Unlimited Mobile TV chose a solution which, according to Olivier Coste, president of Alcatel mobile broadcast, is "based on an evolution of the DVB-H standard in a unique frequency range in the S-band reserved for satellites. It also relies on powerful radio coding known as OFDM (Orthogonal Frequency Division Multiplexing), which is well-suited to future generations of mobile telephony," he says. "The solution is entirely compatible with DVB-H in the UHF-band and with 3G mobile telephony, extensively reusing existing 3G network infrastructure (sites, antennas, and base stations)."
In Asia, mobile TV already has entered the commercial service stage. In Japan, Mobile Broadcasting Corp. launched a commercial mobile-TV services dubbed Mobaho in October 2004. The service provides eight video channels along with 30 audio channels and data information services using S-band services provided by MBSat along with terrestrial repeaters installed in some areas of Japan to extend the service into areas where the satellite signal is blocked, such as tunnels. In February, Mobile Broadcasting expanded the set of information services it provides, launching a service to provide information such as water temperatures, sea currents and sea surface height to marine users via a partnership with Japan Fisheries Cooperatives.

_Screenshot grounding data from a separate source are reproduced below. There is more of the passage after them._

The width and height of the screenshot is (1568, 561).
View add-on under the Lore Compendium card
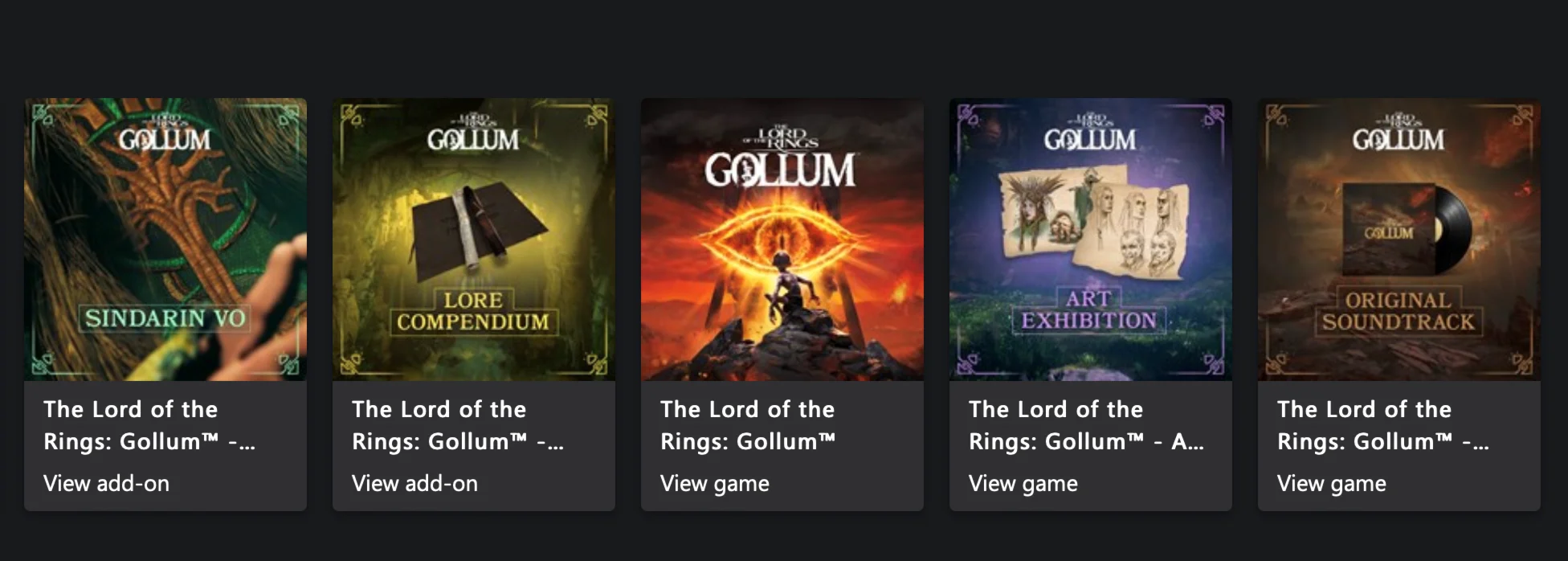(414, 483)
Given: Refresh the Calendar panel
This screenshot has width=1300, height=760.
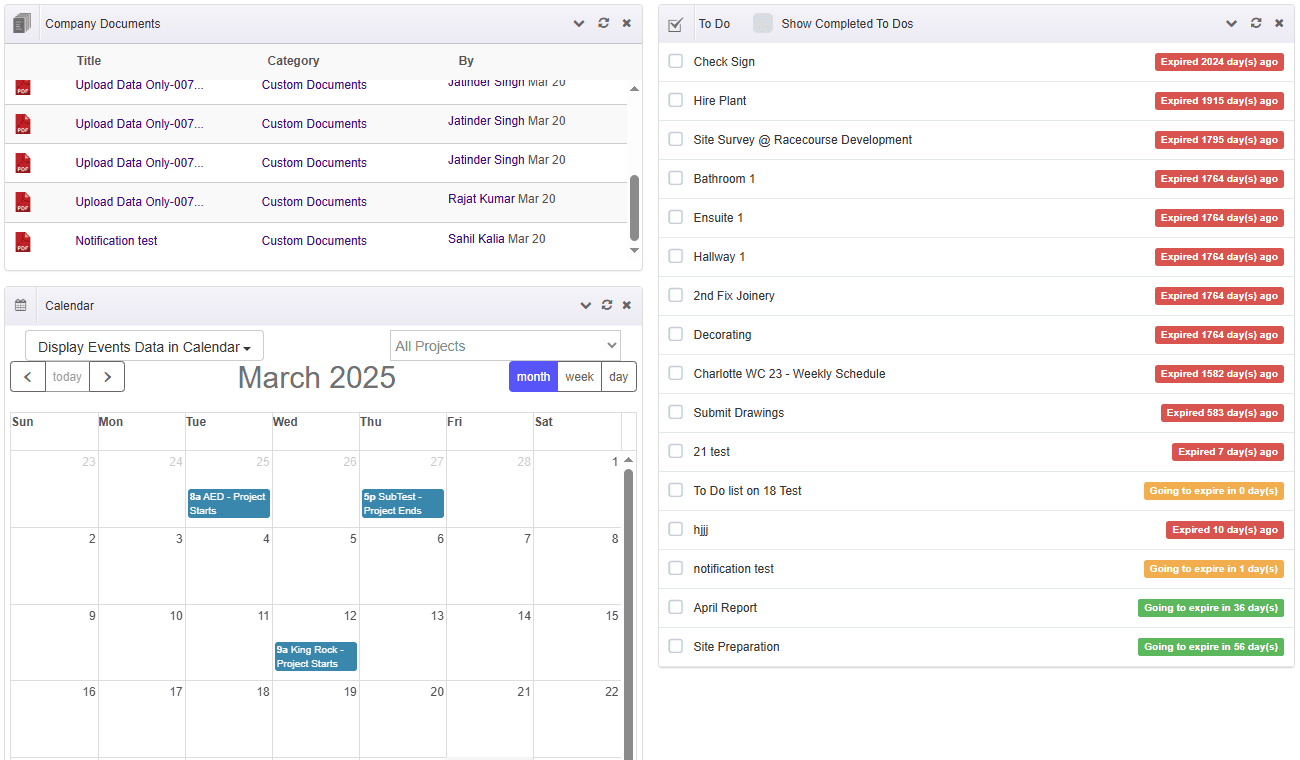Looking at the screenshot, I should (x=606, y=305).
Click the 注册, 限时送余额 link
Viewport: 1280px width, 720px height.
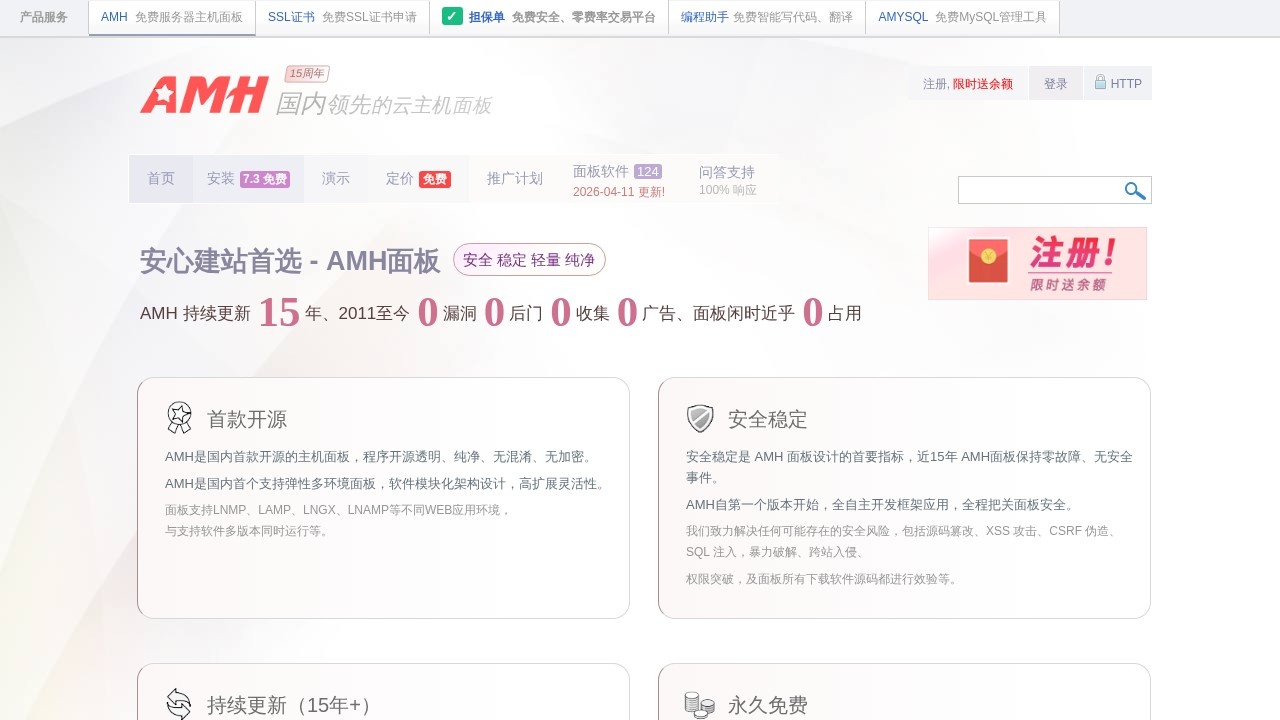click(968, 83)
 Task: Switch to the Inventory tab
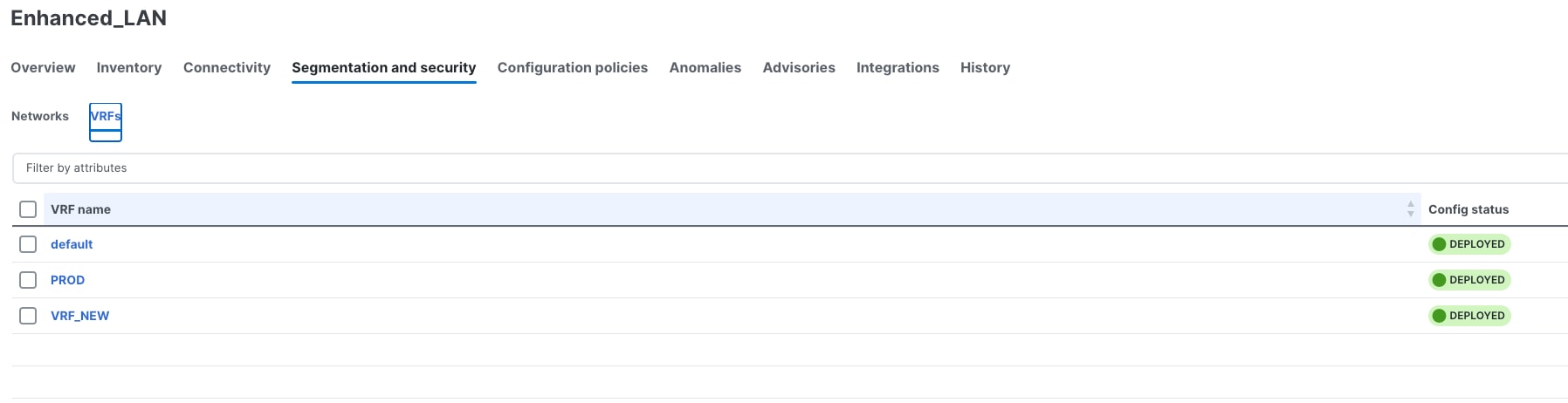(129, 68)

Other countries in Asia also are joining the mobile TV era. Korea’s TU Media launched commercial services in 2005 and plans to have more than 6 million subscribers by 2010. India will launch a multimedia mobile satellite system built by the Indian Space Research Organization to offer S-DMB services via mobile phones and mobile video/audio receivers for vehicles.
Imagery Gaining Traction
Beyond the mobile TV application are the more widely available imagery and mapping solutions already available via cellphone and desktop/laptop. Satellite imagery is hot because Google and some of its Internet competitors have introduced the data to millions of desktops — and now delivers the information to as many handheld devices.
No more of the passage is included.